A falta de información sobre la joven, se abrió paso la ficción, alimentada la leyenda a través de cuentos, obras de teatro y poesías que dieron a L’Inconnue de la Seine (la desconocida del Sena) una historia, imaginando qué circunstancia podría haberla llevado a tan trágico final. Acaso en virtud de esa ley inevitable de la que hablase Proust (“solo se puede imaginar lo que está ausente”), su vida anónima fue completada con presunciones de edad, apodos, aficiones, desengaños románticos… La primera obra de ficción en hacer patente la fascinación del mundillo literario por la “Mona Lisa ahogada” -como llamó Albert Camus a la NN por su expresión plácida, como relajada por la muerte, que también encandilaría a Rilke- fue la novela The Worshipper of the Image, de 1900, del inglés Richard Le Gallienne. Le siguieron piezas del escritor francés Jules Supervielle, de la actriz y autora germana Hertha Pauli, del dramaturgo alemán Ödön von Horváth… Louis Aragon y Céline tampoco se privaron de rendirse a su misterio. Y hasta Nabokov sucumbió al hechizo y se integró a la partida: en honor a la joven, su poema L'Inconnue de la Seine. De publicación en publicación, se fueron trazando historias que la pintaban como una pobre huérfana seducida y abandonada por un aristócrata inglés; como una femme fatale que perece tras ser testigo del asesinato de un relojero en París; como una cantante de music hall liquidada por un chantajista; y así sucesivamente.

Pero no acaba aquí la historia de la joven que, incluso hoy día, sigue siendo resucitada y vuelta a resucitar. En la década de 1950, el juguetero noruego Åsmund S. Laerdal -ducho en el uso de plásticos blandos- tuvo la idea de crear un muñeco tamaño humano para la enseñanza de reanimación cardiopulmonar (RCP) en cursos de primeros auxilios.
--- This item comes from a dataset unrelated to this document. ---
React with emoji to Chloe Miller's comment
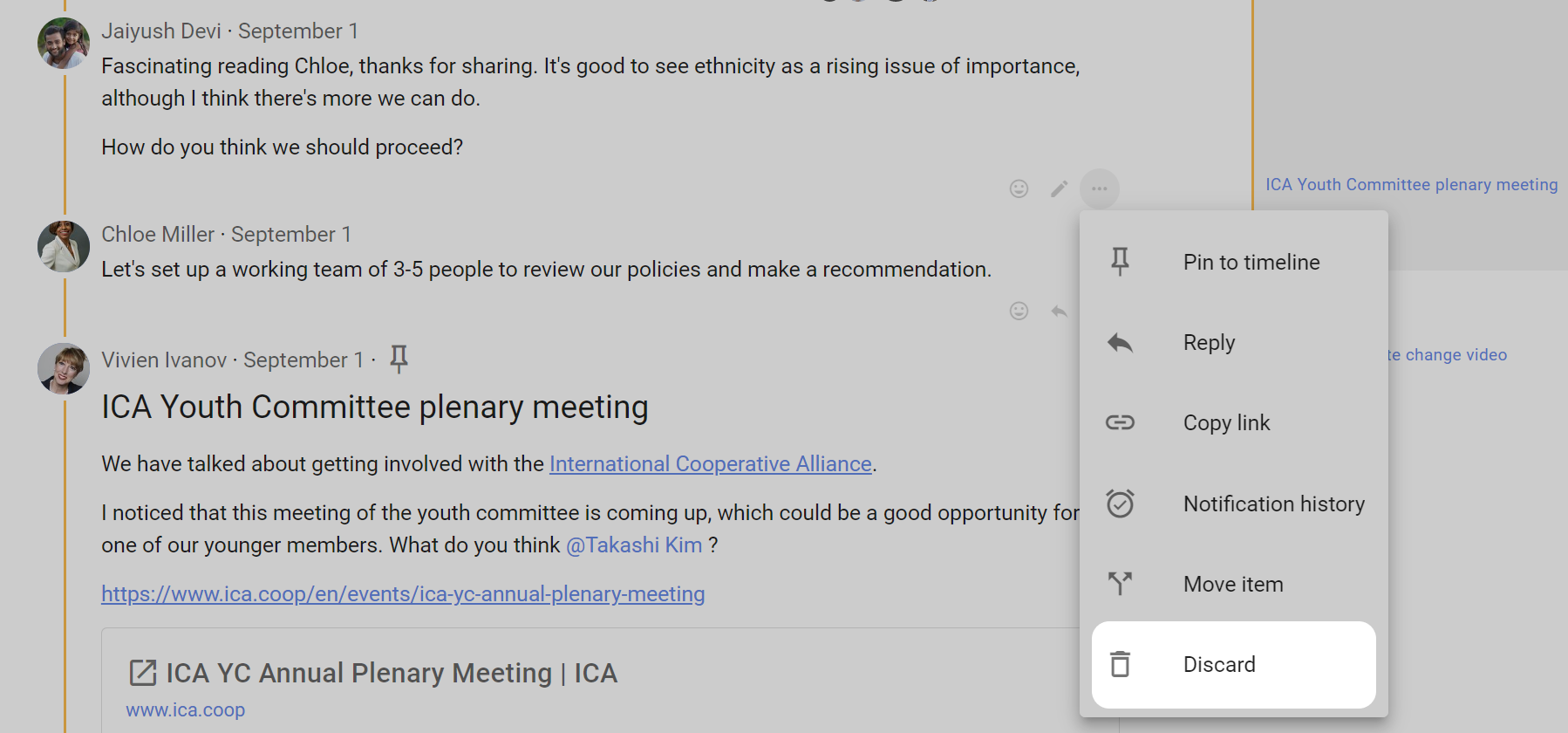 1019,311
A sabiendas de que los muchachotes serían renuentes a ensayar respiración boca a boca sobre labios varoniles, y creyendo que era necesario un look realista para motivar a rescatistas, le vino al recuerdo la máscara que sonreía en el living de sus abuelos, la L’Inconnue de la Seine, y la usó en su diseño.

Resusci Anne

Resusci Anne -tal es el nombre que dio al celebérrimo maniquí- se lanzó en 1960, hace exactamente seis décadas, y desde entonces ha sido replicado incansablemente. Pasan los años, mejora la tecnología, pero su sugestivo rostro permanece inalterable. No por nada llaman a Anne “la mujer más besada de la historia”, y también “la que más vidas ha salvado”. Nótese que, de tan popular, cuando Michael Jackson cantaba “Annie, are you ok?” en Smooth Criminal, se refería precisamente a la línea que suele acompañar las prácticas de RCP en países anglo.

A cuento del 60 aniversario, la revista académica "The British Medical Journal" publicó los pasados días artículos donde las docs Stephanie Loke y Sarah McKernon, de la Universidad de Liverpool, y Julian Sheather, especialista en ética, se preguntaban si era correcto seguir utilizando las facciones de la damita de antaño cuando ni la menor chance tuvo de dar su consentimiento. “¿Debería seguir circulando…?”, abrían el debate los firmantes respecto a la mujer sin nombre de pasado ignoto que involuntariamente hizo historia.